FIG. 2 is an explanatory diagram showing a configuration of an input pen and a vibration sensor of the apparatus, a state of transmission of ultrasonic waves, and the like.

FIG. 3 is a block diagram showing a configuration of an arithmetic control circuit of the device.

FIG. 4 is a block diagram illustrating a configuration of a vibration detection signal processing circuit of the device.

FIG. 5 is a timing chart showing waveforms and timings of signals related to signal processing of a vibration detection signal processing circuit.

FIG. 6 is an explanatory diagram for explaining a method of calculating coordinates of an input point.

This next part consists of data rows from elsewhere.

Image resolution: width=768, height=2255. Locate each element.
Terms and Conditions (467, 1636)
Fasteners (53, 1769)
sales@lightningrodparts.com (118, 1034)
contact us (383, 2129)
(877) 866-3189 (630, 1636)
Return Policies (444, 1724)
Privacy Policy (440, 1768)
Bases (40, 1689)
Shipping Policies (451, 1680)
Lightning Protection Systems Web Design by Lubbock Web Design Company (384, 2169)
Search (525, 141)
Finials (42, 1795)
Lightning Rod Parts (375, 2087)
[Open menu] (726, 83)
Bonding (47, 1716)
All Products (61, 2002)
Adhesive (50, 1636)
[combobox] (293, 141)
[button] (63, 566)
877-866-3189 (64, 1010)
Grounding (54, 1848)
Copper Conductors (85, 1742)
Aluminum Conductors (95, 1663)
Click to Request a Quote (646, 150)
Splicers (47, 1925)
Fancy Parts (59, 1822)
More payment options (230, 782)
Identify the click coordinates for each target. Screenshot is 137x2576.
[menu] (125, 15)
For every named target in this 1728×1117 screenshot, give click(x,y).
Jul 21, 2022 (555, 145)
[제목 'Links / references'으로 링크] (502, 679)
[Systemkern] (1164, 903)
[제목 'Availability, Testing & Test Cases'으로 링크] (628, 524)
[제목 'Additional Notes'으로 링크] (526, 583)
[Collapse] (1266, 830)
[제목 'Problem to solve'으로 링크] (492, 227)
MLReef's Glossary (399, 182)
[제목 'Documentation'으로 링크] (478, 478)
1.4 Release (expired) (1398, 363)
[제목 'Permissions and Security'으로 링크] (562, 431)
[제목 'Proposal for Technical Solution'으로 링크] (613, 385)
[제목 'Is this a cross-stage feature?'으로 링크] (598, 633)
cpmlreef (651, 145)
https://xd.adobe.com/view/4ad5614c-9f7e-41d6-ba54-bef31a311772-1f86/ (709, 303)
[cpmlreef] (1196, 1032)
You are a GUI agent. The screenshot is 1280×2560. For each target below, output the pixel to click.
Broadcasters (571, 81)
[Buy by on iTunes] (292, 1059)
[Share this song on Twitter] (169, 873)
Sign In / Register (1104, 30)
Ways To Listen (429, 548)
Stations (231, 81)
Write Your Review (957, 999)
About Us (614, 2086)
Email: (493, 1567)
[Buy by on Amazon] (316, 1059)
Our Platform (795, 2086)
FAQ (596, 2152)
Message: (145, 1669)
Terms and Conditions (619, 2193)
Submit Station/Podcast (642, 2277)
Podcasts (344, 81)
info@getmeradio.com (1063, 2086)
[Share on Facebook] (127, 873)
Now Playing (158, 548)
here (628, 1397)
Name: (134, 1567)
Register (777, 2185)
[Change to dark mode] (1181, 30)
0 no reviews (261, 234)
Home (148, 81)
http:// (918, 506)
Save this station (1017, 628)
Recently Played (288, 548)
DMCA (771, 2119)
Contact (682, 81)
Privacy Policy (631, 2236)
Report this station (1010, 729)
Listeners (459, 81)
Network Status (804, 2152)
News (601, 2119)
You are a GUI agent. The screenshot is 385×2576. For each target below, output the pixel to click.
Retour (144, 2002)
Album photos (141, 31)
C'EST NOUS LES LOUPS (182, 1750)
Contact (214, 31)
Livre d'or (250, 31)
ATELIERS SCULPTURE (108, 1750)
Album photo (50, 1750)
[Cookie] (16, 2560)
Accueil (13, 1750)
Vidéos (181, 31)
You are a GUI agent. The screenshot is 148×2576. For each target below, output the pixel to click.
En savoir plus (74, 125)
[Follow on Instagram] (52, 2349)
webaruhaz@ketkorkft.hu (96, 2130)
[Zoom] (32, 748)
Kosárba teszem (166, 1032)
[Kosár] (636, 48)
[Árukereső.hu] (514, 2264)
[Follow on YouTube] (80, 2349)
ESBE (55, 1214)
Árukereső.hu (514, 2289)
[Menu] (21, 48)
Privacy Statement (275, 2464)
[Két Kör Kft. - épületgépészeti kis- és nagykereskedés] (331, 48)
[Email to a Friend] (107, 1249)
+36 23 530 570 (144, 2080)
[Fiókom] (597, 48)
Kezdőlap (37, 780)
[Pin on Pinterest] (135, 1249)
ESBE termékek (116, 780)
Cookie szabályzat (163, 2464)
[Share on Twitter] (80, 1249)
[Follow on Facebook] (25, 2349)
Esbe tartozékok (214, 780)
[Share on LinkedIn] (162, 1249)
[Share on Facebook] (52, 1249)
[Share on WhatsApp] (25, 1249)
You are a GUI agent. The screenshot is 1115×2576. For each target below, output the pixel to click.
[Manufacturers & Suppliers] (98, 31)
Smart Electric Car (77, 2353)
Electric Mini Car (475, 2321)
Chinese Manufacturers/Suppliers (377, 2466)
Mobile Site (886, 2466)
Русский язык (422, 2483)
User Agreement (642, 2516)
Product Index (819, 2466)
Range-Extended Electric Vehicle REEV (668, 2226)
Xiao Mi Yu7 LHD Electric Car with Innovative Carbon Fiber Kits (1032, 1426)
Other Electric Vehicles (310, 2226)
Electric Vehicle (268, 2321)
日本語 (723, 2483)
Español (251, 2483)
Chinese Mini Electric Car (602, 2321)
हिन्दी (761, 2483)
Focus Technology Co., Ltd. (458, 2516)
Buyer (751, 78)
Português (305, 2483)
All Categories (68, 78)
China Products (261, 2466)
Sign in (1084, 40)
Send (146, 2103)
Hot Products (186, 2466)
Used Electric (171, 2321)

FIG. 7 is a graph showing a relationship between a distance between an input point and a vibration sensor and a measurement error as a result of an experiment performed with the configuration of the embodiment and a conventional example.

[Explanation of symbols]

 DESCRIPTION OF SYMBOLS 1 Arithmetic control circuit 2 Optical transmission / reception circuit 3 Signal processing circuit 4 Host device 5 Image projection device 6a-6d Vibration sensor 9 Vibration detection signal processing circuit 11 Vibrator drive signal 12 Vibration detection signal 13 Envelope signal 14 First order differential signal 16 4 First derivative signal 17 Vibration detection timing signal by envelope 19 Phase signal 20 Vibration detection timing signal by phase 21 Input pen 25 Vibrator 31 Microcomputer 32a to 32d Counter 131 Reference level signal 132,171 Gate signal 402 Envelope detection circuit 403 Envelope first floor Differentiating circuit 404 Envelope fourth-order differentiating circuit 405 Differentiated signal comparator 406, 407 Gate signal generating circuit 408 Bandpass filter 409 Slicing circuit 410 Phase signal comparator

 ──────────────────────────────────────────────────続 き Continuing on the front page (72) Inventor Yuichiro Yoshimura 3-30-2 Shimomaruko, Ota-ku, Tokyo F-term in Canon Inc. (reference) 5B068 AA04 BB21 BC03 BD02 BD09 BD11 BE06 CC11 5B087 AA10 BC03 BC26 BC31 CC01 CC05 CC26 CC47 DD11

Claims (4)

[Claims] 1. A vibration of an ultrasonic wave emitted from an ultrasonic wave generating means when an input point on a coordinate input surface is specified by a coordinate input point specifying means having an ultrasonic wave generating means. In a coordinate input device for detecting by a plurality of vibration detecting means provided in a peripheral portion and calculating coordinates of the input point based on the vibration detection timing, an envelope of the signal is obtained from a vibration detection signal output by the vibration detecting means. An envelope detection circuit for extracting an envelope signal corresponding to the following; a first differentiation circuit for differentiating the envelope signal; a first differentiation signal output from the first differentiation circuit, and a second differentiation signal A second differentiating circuit that outputs the first and second differential signals while the voltage of the envelope signal is equal to or higher than a predetermined reference level; A first comparator that generates a first timing signal indicating a vibration detection timing by an envelope, a phase signal generation circuit that generates a phase signal indicating a phase of the signal from the vibration detection signal, A second comparator that compares a gate signal generated by inversion with the phase signal and generates a second timing signal indicating a vibration detection timing based on a phase of the vibration detection signal; 2. A coordinate input device for calculating coordinates of the input point based on each of the vibration detection timings indicated by the timing signal of No. 2. 2. The coordinate input device according to claim 1, wherein the second differentiating circuit outputs a differentiated signal obtained by differentiating the envelope signal by four or more orders. 3. The coordinate input device according to claim 1, wherein a first rising point of the pulse of the first timing signal is set as a vibration detection time by an envelope of the vibration detection signal. 4. A vibration detecting time according to a phase of the vibration detecting signal, wherein a rising time or a falling time of a pulse in a predetermined order in the second timing signal is set as a vibration detecting time. 2. The coordinate input device according to claim 1.